Bitcoin (BTC) fell below $30,000 on Wednesday, just minutes after data showing April inflation in the United States was more than predicted.
BTC plunged more than 6% from intraday highs, reaching a low of $29,100. Following the reading, other major cryptocurrencies went negative for the day. Ethereum is currently trading at a loss of over 7%. While Binance Coin and Ripple are down 16% and 20%, respectively.
The sudden drop in BTC parallels the decline in U.S. stock futures, which all turned negative after data revealed the U.S. consumer price index (CPI) climbed 8.3% in April, exceeding estimates of 8.1%.
United States CPI data reflects inflation is nowhere near decreasing
While the CPI data was lower than March’s 8.5% estimate, indicating that inflation is nearing its peak. This indicates that prices will take considerably longer to calm down than previously believed.
The strong inflation reading also suggests that the US Federal Reserve and other central banks will continue to raise interest rates this year, which is bad news for crypto markets.
The U.S. CPI data has brought enormous amount of anxiety among traders as the number shows that inflation is no way close enough to cool off. Looking at the numbers, it seems that it is not only the Fed who will need to do a lot to control inflation but the Biden Administration also needs to do a lot more.

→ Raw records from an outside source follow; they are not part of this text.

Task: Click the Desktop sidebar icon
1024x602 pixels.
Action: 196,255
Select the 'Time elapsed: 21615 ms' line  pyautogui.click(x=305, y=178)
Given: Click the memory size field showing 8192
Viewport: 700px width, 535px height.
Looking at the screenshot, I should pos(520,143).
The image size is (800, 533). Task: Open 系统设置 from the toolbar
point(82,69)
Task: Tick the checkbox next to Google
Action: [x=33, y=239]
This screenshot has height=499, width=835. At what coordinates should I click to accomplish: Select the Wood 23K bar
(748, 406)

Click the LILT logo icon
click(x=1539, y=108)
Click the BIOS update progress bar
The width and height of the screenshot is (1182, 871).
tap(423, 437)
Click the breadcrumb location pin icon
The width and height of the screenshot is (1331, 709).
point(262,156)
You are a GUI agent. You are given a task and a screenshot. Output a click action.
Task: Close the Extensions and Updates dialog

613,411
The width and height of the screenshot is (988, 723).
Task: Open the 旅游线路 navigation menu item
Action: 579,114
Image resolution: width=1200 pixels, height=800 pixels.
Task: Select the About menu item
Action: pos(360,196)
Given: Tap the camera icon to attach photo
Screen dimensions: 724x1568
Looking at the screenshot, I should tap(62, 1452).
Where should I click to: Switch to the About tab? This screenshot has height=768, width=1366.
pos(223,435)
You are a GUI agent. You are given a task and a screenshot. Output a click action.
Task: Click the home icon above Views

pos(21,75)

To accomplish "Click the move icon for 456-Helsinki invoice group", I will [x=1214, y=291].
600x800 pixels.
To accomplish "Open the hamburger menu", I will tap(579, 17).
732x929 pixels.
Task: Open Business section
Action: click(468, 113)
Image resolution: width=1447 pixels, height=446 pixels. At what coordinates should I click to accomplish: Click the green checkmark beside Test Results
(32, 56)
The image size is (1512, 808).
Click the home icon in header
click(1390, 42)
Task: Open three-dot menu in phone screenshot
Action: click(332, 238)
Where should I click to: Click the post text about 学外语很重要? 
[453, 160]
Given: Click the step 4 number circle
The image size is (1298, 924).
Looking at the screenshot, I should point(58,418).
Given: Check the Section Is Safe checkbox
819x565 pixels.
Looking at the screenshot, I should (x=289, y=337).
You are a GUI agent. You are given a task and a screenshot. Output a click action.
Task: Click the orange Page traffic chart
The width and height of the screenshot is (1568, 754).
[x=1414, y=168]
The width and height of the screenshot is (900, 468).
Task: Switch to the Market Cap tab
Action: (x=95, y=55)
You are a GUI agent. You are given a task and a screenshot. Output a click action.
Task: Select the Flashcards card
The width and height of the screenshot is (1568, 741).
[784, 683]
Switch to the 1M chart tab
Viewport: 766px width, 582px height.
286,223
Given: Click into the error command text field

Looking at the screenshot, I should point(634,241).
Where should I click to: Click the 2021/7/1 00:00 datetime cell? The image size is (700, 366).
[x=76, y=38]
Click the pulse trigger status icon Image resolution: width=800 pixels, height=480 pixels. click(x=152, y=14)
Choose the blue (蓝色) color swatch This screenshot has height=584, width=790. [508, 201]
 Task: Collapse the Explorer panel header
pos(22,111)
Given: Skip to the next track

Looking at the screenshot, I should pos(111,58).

After the Fed raised interest rates last week, BTC was already under pressure. The token is projected to drop to $28,000 as a result of this new development, which could lead to even greater selling pressure.
Following a prolonged period of easy monetary policy, inflation has risen sharply this year. Economic shocks resulting from the Russia-Ukraine conflict have also compounded the problem.
More losses are expected in the Bitcoin and cryptocurrency markets.
Fears of Fed tightening have dominated much of crypto trading this year. Which resulted in a more than 50% decrease in BTC from near-record highs. This year, total crypto market capitalization has dropped by about $800 billion and is at around $1.4 trillion.
For the majority of Wednesday, BTC had been in a holding pattern in anticipation of the CPI report.
As traders prepare for higher interest rates this year, the crypto market is set to face greater pressure.